The primary question people ask when they first learn about blockchain is:

How can you trust something that’s not backed by a bank?

I like to flip the question and pose:

How can we create a system where we don’t need a bank?

More to the point:

How can a group of strangers transact, without trusting each other, and without the need of a bank?

That is the question this animated video answers. The video digs into public-key cryptography (also see my deep dive here) and digital signatures to illustrate how you can maintain a public ledger with between strangers without worrying about forged signatures. When a certain number of transactions (i.e., 2400 for bitcoin), need to be ‘sealed’ as a permanent, public record the video describes the protocol that governs this process (Proof-of-Work). There are several moving parts to this process ranging from ready-to-be-sealed transactions being broadcasted to everyone in the network; to ‘block creators’ (miners) competing for the right to create the next block to seal the transaction…all revealing how a chain-of-sealed-transactions get formed to answer the questions above. The animation deftly illustrates what is often referred to as ‘solving complex math equations’, as people compete (and get rewarded) for creating a new block.

As you watch the video, here are the take-away concepts:

  • Cryptographic Hash Function
  • Digital Signatures
  • Public-Private Key Cryptography
  • Proof of Work
  • The ledger is the currency

Post #3: First Principles

What I appreciate about Nielsen’s approach here is sequence of logical questions posed to help the reader understand how we can turn everyone (the entire network) into a bank.

As you read this article, answering these questions in sequence gets you to the heart of proof-of-work, the consensus protocol that makes bitcoin work (without a third party bank).

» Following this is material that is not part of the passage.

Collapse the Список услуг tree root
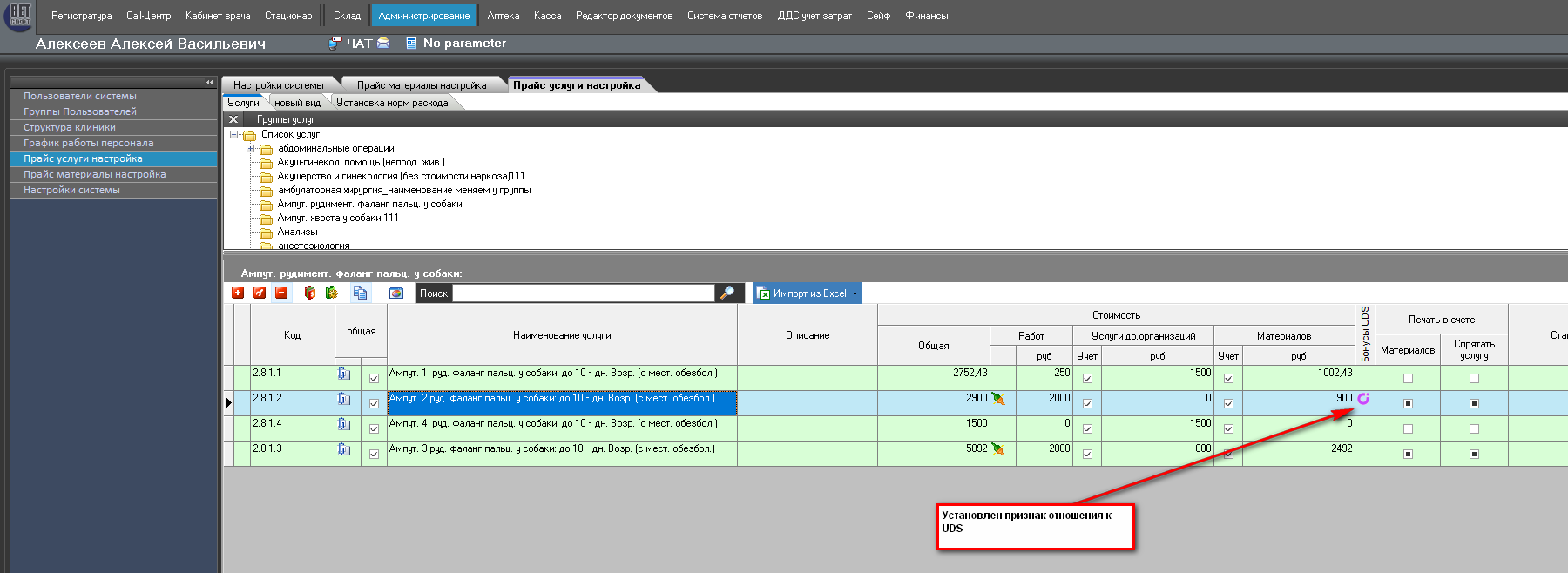The image size is (1568, 573). pos(233,135)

1. If digital signatures are simply strings of bits in code, how do you prevent ‘copying and pasting’ the signature over and over again?

2. How do you prevent someone from forging these signatures?

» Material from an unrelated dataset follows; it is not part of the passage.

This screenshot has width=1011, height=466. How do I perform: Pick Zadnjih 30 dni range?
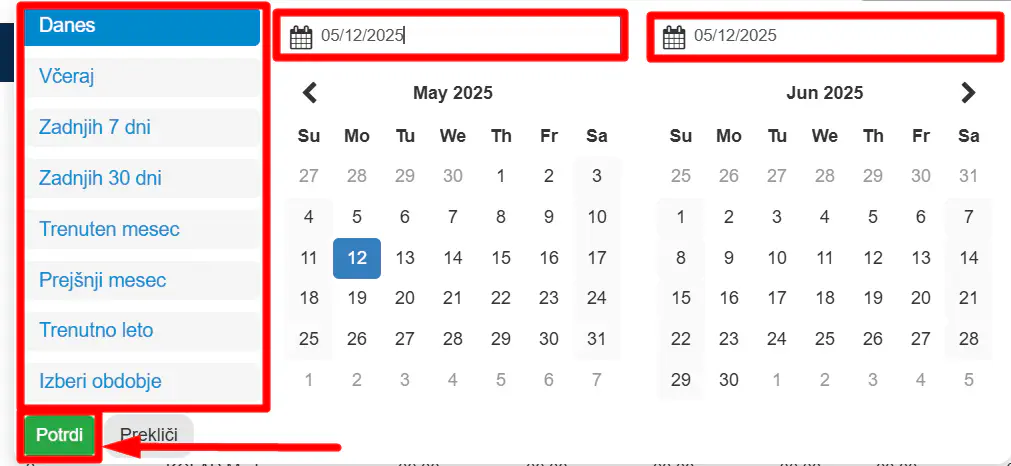click(x=142, y=179)
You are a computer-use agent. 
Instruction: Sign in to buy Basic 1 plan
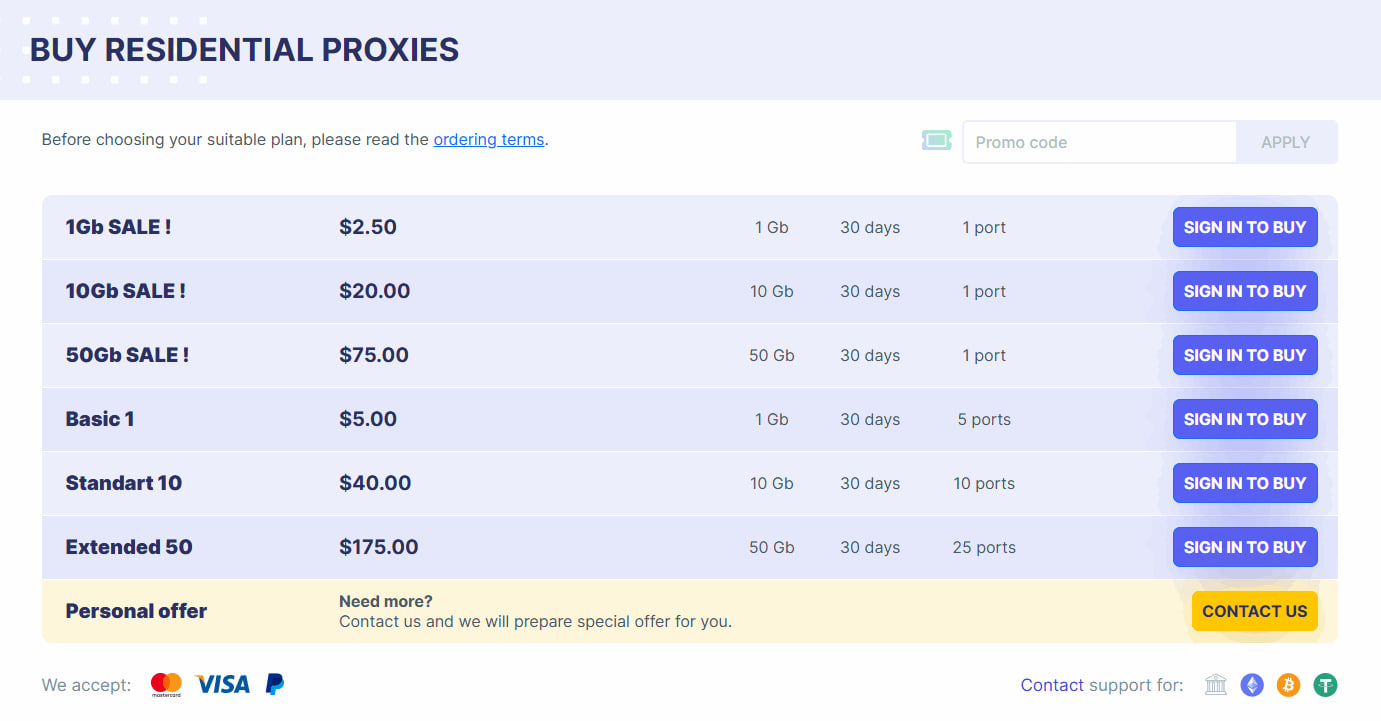[1244, 419]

3. If a bank can issue serial numbers for each transaction to which you can verify, how can we do this without relying on a bank?

4. How can we make “everyone” collectively a bank?

5. How do we prevent double-spending? Me sending two different people the same transaction (with the same serial number)?

6. How can we prevent particular people from flooding the network and taking over the system?

7. If proof-of-work ensures that the network is secure, yet requires a lot of computational work, how do we incentivize people to spend their computational resources?

8. How do we have the network agree on the order of transactions?

9. What happens when miners validate a different block of transaction simultaneously?

10. What if someone tries to give themselves money they already send to other people (a subset of double-spend problem)?

Now that we know that bitcoin is simply a ledger that is stored on a chain of blocks, making recorded transactions immutable, let’s revisit the question posed above:

How can you trust something that’s not backed by a bank?

From these first three posts, we learn that when people ask that question, they’re assuming that digital currencies are not backed by anything. But this is a misconception. In fact, the reason you don’t have to trust a bank is because you trust the computational work that goes into securing the blockchain, computational work that is performed by numerous miners in the network. Digital currencies like bitcoin may not be backed ‘by a bank’, instead, they’re backed by a network.